# Finding the Thevenin voltage with a dependent source circuit

Discussion in 'Homework Help' started by Grossenhahn, Feb 16, 2015.

1. ### Grossenhahn Thread Starter New Member

Feb 16, 2015
5
0
Hello,

I am to analyse this circuit: http://i.imgur.com/49oZf5F.png

The main goal is to find the Thevenin voltage across the open port, as well as the Thevenin resistance.

I'm having a hard time with the dependent source, as I'm trying to use the node method but cannot figure out my equations.

Can anyone suggest a good place to start? Thanks!

2. ### WBahn Moderator

Mar 31, 2012
18,085
4,917
Presumably you learned how to analyze circuits with dependent sources before being told about this think called a Thevenin equivalent. If so, then just treat this like any old circuit and find the voltage at the output. Sometimes people forget what they already know because they think that a Thevenin equivalent is somehow new and different.

If that isn't the issue, then pick an analysis method and set up your equations as best you can. Show them here and we can use that as a starting point.

3. ### Grossenhahn Thread Starter New Member

Feb 16, 2015
5
0
Ok, so I want to use the node method. I'm setting up nodes e_1 between the current source and the dependent source, e_2 between the dependent source and resistor R_2, and my ground node at the bottom.

For node e_1, I know i + (current through dependent source) - I_0 = 0

For node e_2, I know e_2 / R_2 - (current though dependent source) = 0

Presumably, if I know e_2, then I know the Thevenin voltage, however I'm unsure as to what the current through my dependent source is.

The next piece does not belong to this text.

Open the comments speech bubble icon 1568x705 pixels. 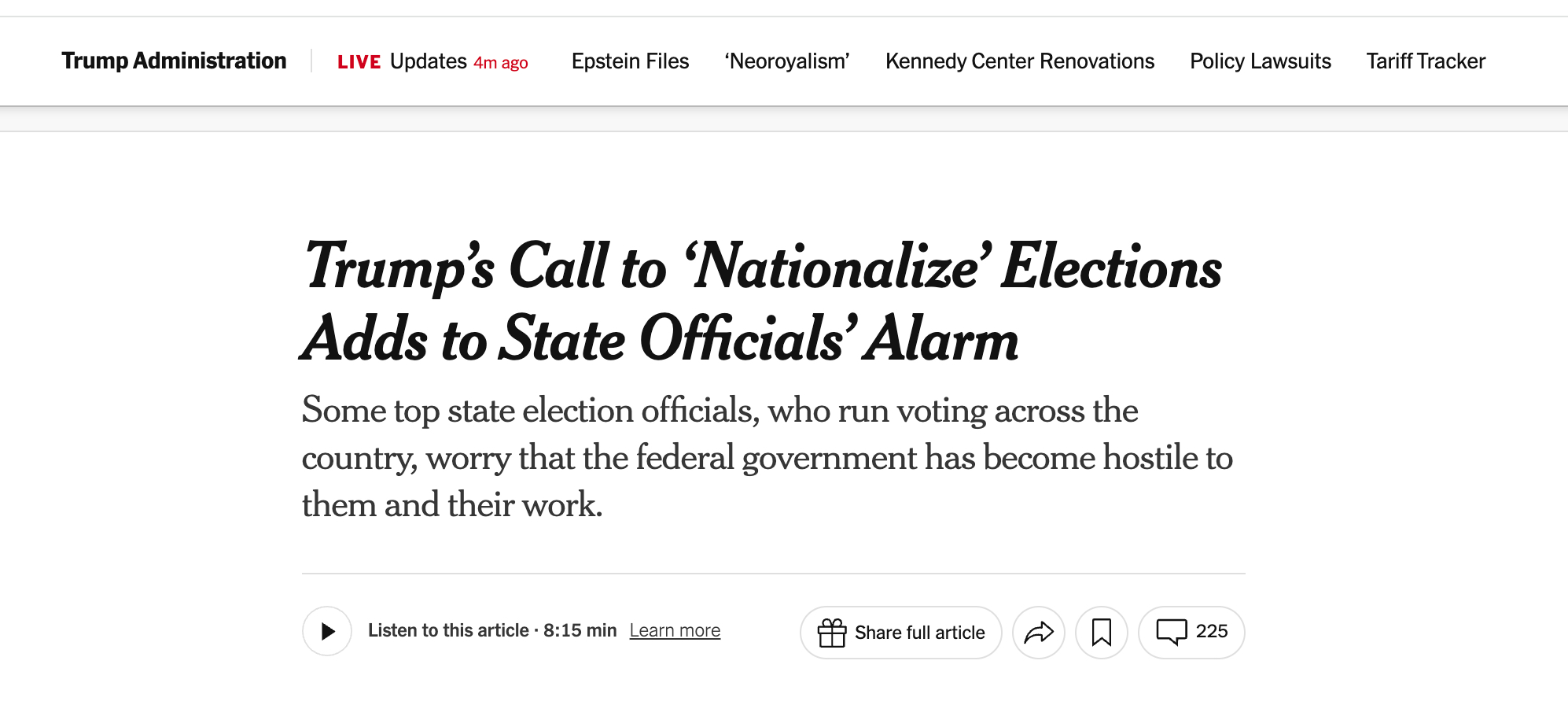(x=1171, y=632)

Is it just i?

4. ### WBahn Moderator

Mar 31, 2012
18,085
4,917
A picture's worth a thousand words and a well-annotated picture embedded in the post is worth at least ten thousand.

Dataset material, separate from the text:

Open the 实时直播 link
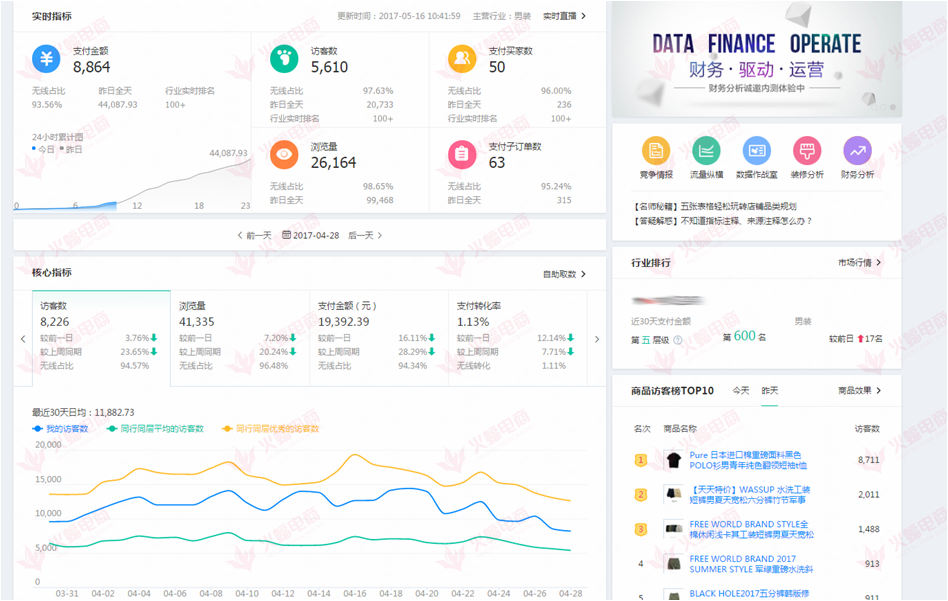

I used slightly different labels -- what you called node e_1 I called Node A and what you called node e_2 I called Node B. What you called the (current through dependent source) I called current Ix.

Notice also that (current through the dependent source) says nothing about what direction that current is flowing in. Don't leave that undefined. It doesn't matter how you define it, but you MUST define it. I've defined it according to the passive sign convention, which seems to also be how you meant for it to be defined as well.

So you are doing good so far. You are summing the current out of the node, so you have

Node A: i + Ix - Io = 0
Node B: Vb/R2 - Ix = 0

So you have two equations and four unknowns, {i, Ix, Va, and Vb}

But what do you know about the current i and the voltage Va?
What do you know about the constraint placed on Va and Vb by the dependent voltage source?

5. ### Grossenhahn Thread Starter New Member

Feb 16, 2015
5
0
Thanks for that, I'm not much of a forum user!

Would I be correct in saying that Va - Vb = Zi, and Va = i R1 ?

6. ### WBahn Moderator

Mar 31, 2012
18,085
4,917
No and yes (but possibly by coincidence).

Look at the dependent voltage source. It is saying that the voltage at the + node is equal to Z·i relative to the voltage at the - node. That means that

(V+) - (V-) = Z·i

Since V+ = Vb and V- = Va, what does that mean about your equation above?

As for Va = i·R1, that is correct, but had the current i been defined as going upward, that would have been wrong. Do you understand why?

For a resistor, the current through the resistor from node 1 to node 2 is equal to the voltage at node 1 (V1) relative to the voltage at node 2 (V2) divided by the resistance (R).

So

i = (V1-V2)/R

In this case V1 is Node A and V2 is the ground node, which is 0V, so you have

i = Va/R1

7. ### Grossenhahn Thread Starter New Member

Feb 16, 2015
5
0
Ah yes I see you mean about my first equation, I'm so used to seeing the positive terminal on the left.
So Vb - Va = Zi ?

Now, I can write my two node equations in terms of Va and Ix which gives me

Va / R1 + Ix - Io = 0, and
(Va*(1+Z/R1))/R2 - Ix = 0

Is this correct?

Edit: it seems to be correct since I got the correct answer for Vb = Vth

8. ### Grossenhahn Thread Starter New Member

Feb 16, 2015
5
0
How do I go about determining the Thevenin resistance?

I open the circuit across Io, and try to find the resistance equivalent as looking in from the port, yet this isn't the right answer. What am I doing wrong? I am assuming the value of Z is 2 ohm as this is the value given in the problem.

9. ### WBahn Moderator

Mar 31, 2012
18,085
4,917
Yes, as you have surmised, that is correct. It's not the prettiest way to do it, but it certainly works. I'll throw this out for your consideration. Starting with:

Node A: i + Ix - Io = 0
Node B: Vb/R2 - Ix = 0

The second equation let's you immediately combine these to get:

i + Vb/R2 - Io = 0

You then know that

i = Va/R1, so you have:

(Va/R1) + (Vb/R2) - Io = 0

Now you have Vb-Va = Z·i, which can be used to eliminate Va from the above equation to leave you with an equation for Vb, which is what you want.

But any way that is valid is good.

10. ### WBahn Moderator

Mar 31, 2012
18,085
4,917
With a dependent source you can't just turn off all of the supplies and look at the resistance seen looking into the port. You have two options. The first is to take the original circuit and short the output terminals and find the short circuit current (also known as the Norton equivalent current). You can then use this and the Thevenin equivalent voltage to find the equivalent resistance. The other way is to turn off all of the independent sources and apply a text voltage to the outputs and find the text current that flows as a result and, from these two values, fine the equivalent resistance.